Hakan Yılmaz, "Ölüm: Seyirlik Bir Nesne" başlıklı bir yazı kaleme aldı. İşte o yazı...
“Onlar, yaşamları gibi, ölümleri de ellerinden alınmış insanlar.” “Yaşamın Ucuna Yolculuk” Tezer Özlü
Narin, hem yaşamı hem de ölümü elinden alınmış bir çocuk. Ne yaşamı onundu ne de ölümü onun. Tabutuna konulan bir gelinlikmiş meğerse tüm hayatı ve ölümü. Hayatı da ölümü de bir gelinlik kadarmış.
Yaşar Kemal’in, İnce Memed romanında, Hürü Ana şunları söylüyor:
“Devir döndü Ağam, insan azgınlaştı... Eskiden bir tek insanın tırnağına taş deyse, bir oymağın, bir aşiretin, bütün şu dünyadaki insanların yüreğine değmiş gibi olur, herkesin yüreği sızlardı. Şimdi ya, şimdi herkes birbirinin ölüsüne basıp geçiyor, basıp geçiyor.”
Bugün bizlerse ha bire seyrediyoruz ölenleri, ölenlerin mahremiyetini fütursuzca iğdiş ediyoruz. Ölenleri her yerde paylaşıyoruz. Özellikle sosyal medyada ölülerin sunumlarını yapıyoruz. Hikayelerimize koyuyoruz. Bir sonraki hikayemizse, gittiğimiz bir konser, yediğimiz bir yemek, bir fitness ya da güzellik salonu, bir doğum günü partisi vb. Arada bir yerde ise Narin, iki kelime yazıyla.
Narin, kendi görünürlüğümüz için bir paylaşım nesnesi, bir meta haline geldi. Görmenin ve göstermenin vahşi cazibesi, azgınlığı. İçi boş ölüm söylemleri. Herkes paylaştı ya ben de eksik kalmayım sürüsü. Görev tamamlandı, rahat edebilirim, rahatça uyuyabilirim.

Kayıtlı Bilgiler:
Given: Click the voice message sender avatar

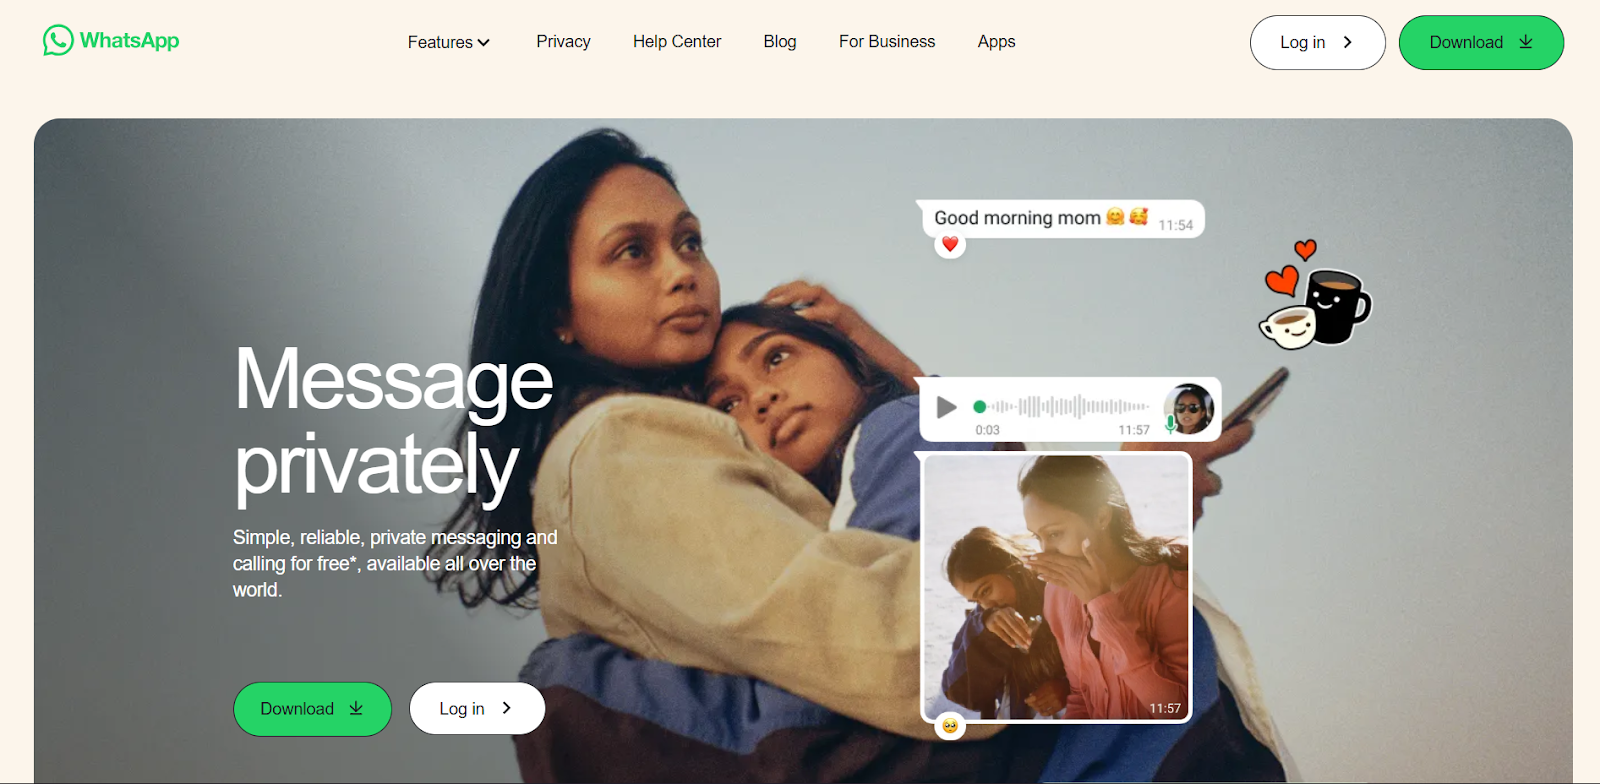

Görev Koşulları:
1. Aşağıdaki üç ifadenin kaynak metinle uyuşup uyuşmadığını belirtin. Her biri için evet ya da hayır deyin ve kararı belirleyen sözleri metinden aynen alıntılayın.
(a) Hürü Ana'nın sözleri İnce Memed romanından alınmıştır.
(b) Yazıya göre ölüler sosyal medyada paylaşılmamaktadır.
(c) Narin'in tabutuna bir gelinlik konulmuştur.
2. Kaynak metne göre insanlar Narin'i neden paylaşıyor? Metnin verdiği gerekçeyi bir ila üç cümleyle açıklayın.
3. Kaynak metinde "Yaşar Kemal’in, İnce" ifadesinden başlayıp "iki kelime yazıyla." ifadesiyle biten bölümü, iki ifade de dahil olmak üzere aynen yazın.

Alıştırma Yanıtları:
1.
(a) Evet: "Yaşar Kemal’in, İnce Memed romanında, Hürü Ana şunları söylüyor:"
(b) Hayır: "Özellikle sosyal medyada ölülerin sunumlarını yapıyoruz."
(c) Evet: "Tabutuna konulan bir gelinlikmiş meğerse tüm hayatı ve ölümü."

2. Metne göre Narin, paylaşanların kendi görünürlükleri için bir paylaşım nesnesine, bir metaya dönüşmüştür. İnsanlar herkes paylaştığı için eksik kalmamak adına paylaşıyor. Ardından görevlerini tamamladıklarını düşünüp rahatça uyuyabiliyorlar.

3.
Yaşar Kemal’in, İnce Memed romanında, Hürü Ana şunları söylüyor:
“Devir döndü Ağam, insan azgınlaştı... Eskiden bir tek insanın tırnağına taş deyse, bir oymağın, bir aşiretin, bütün şu dünyadaki insanların yüreğine değmiş gibi olur, herkesin yüreği sızlardı. Şimdi ya, şimdi herkes birbirinin ölüsüne basıp geçiyor, basıp geçiyor.”
Bugün bizlerse ha bire seyrediyoruz ölenleri, ölenlerin mahremiyetini fütursuzca iğdiş ediyoruz. Ölenleri her yerde paylaşıyoruz. Özellikle sosyal medyada ölülerin sunumlarını yapıyoruz. Hikayelerimize koyuyoruz. Bir sonraki hikayemizse, gittiğimiz bir konser, yediğimiz bir yemek, bir fitness ya da güzellik salonu, bir doğum günü partisi vb. Arada bir yerde ise Narin, iki kelime yazıyla.